Understanding security threat heatmap
A Data Security Threat Heatmap is a graphical representation of cyber risk where individual threats are represented as colored boxes. The graph is presented as a heatmap timeline that helps cybersecurity teams to easily understand and identify threat patterns as and when they emerge. In a nutshell, a data security threat heatmap is a simplified yet detailed representation of security threats at your enterprise.

Identifying threat patterns with data security threat heatmap
Looking at the threat heatmap, the enterprise’s security team can identify threats by its recurring patterns, you can easily identify abnormalities in data security policy violations. Some of the key parameters for which you can get detailed information with Gajshield’s heatmap are:

User management: With the user management heatmap, you get the detailed information regarding users logged in to your network. Additionally, you can see continuous login attempts made by individuals and the details for login denials, such as incorrect username or password inputs. Similarly, you also have complete visibility over user activity on your network. This helps easily identify cyberattacks, prevent them, and take corrective actions against employees involved in malicious activities.

URL filtering: With URL filtering, you have visibility over employees trying to access blocked sites regularly. You can easily investigate such activities with complete URL request details such as time, employee IP address, URL requests, provided by the data security threat heatmap.

File uploads: With file uploads monitoring, you gain complete visibility over employees sharing sensitive files outside or within the enterprise without authorization. Such attempts are automatically blocked and notified to the cybersecurity team.

Emails: You have visibility regarding unauthorized emails being sent and received by employees with advanced contextual analysis such as keywords, email attachments, and suspicious links embedded in the email.

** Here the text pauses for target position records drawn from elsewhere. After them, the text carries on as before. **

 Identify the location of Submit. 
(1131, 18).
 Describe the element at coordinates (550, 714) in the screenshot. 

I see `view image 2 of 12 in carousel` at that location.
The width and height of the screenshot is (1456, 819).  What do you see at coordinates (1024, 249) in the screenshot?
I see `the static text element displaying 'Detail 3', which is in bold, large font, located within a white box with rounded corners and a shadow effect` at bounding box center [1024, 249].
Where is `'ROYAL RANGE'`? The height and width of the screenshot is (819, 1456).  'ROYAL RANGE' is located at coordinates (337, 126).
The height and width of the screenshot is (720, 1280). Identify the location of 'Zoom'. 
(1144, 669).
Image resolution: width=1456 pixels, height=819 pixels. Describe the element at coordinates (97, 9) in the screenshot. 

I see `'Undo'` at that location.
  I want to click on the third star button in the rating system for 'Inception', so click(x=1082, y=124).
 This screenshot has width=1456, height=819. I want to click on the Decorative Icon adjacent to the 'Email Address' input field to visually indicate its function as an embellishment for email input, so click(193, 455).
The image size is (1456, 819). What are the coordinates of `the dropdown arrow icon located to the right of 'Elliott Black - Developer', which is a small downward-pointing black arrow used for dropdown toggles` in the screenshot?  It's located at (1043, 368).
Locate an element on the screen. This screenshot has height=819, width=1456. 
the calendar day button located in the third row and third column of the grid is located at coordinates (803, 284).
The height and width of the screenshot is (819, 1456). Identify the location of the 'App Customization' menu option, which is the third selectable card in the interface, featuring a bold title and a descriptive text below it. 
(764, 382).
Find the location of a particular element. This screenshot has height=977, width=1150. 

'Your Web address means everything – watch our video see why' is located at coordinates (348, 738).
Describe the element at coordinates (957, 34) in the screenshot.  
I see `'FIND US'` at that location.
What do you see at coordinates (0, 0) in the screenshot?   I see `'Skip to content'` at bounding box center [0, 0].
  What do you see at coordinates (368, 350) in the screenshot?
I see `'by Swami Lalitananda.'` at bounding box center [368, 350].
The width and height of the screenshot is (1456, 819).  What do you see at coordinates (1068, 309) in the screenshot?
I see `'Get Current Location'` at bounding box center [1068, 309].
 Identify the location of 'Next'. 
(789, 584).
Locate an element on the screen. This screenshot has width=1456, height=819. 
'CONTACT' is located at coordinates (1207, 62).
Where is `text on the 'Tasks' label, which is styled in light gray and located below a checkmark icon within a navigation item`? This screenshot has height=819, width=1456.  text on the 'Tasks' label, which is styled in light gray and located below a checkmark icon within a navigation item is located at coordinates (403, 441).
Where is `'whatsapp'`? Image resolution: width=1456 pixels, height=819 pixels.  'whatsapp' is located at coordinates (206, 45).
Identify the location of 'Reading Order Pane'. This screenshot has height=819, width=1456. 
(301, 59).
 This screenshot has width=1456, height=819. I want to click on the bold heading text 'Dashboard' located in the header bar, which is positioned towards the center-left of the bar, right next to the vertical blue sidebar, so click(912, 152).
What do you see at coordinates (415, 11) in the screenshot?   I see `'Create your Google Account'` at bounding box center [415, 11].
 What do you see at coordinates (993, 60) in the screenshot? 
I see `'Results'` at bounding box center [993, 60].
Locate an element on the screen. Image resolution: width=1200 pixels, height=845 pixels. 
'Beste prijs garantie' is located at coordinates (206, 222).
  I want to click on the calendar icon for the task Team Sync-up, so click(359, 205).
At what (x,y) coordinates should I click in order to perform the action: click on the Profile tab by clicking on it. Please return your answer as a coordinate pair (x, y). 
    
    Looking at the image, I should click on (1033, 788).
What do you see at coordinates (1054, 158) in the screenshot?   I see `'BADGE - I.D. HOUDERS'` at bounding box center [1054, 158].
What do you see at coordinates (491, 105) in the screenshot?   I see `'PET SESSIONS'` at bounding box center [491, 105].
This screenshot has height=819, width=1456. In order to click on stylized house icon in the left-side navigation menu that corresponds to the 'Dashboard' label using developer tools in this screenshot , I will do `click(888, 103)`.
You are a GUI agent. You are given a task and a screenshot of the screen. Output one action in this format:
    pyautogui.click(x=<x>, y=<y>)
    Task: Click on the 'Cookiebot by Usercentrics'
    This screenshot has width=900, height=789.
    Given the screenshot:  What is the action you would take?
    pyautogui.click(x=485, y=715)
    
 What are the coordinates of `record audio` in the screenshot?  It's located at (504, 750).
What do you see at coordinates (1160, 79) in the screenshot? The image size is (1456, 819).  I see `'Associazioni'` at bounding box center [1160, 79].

There are additional categories, other than the mentioned above. Let us also look at how such a heatmap can prevent could have helped in an actual data breach from the past.

Consider, LaunchPoint, an insurance coordination services vendor, reported a data breach in April 2017. One of its employees shared company’s sensitive data containing protected health information (PHI) including Medicare ID numbers, Medicare contract numbers, health plan ID numbers, and dates of enrollment of 18,580 customers along with included Medicare ID numbers, Medicare contract numbers, health plan ID numbers, dates of enrollment and the last names and dates of birth of 18,580 customers to his personal email address from within the organization.

How did the data breach become possible?
LaunchPoint faced a data breach because of an employee who had access to PHI and was able to send this data via email to a personal account, while the company had made considerable investments in its security system (more than $230 million) after a 2015 cyber-attack. Unfortunately, all these security improvements couldn’t help in this situation.

A Data Security Heatmap, with the data security policies in place, would have plotted the user’s activity while alerting LaunchPoint’s security officials to take active measures, preventing such an incident from being executed.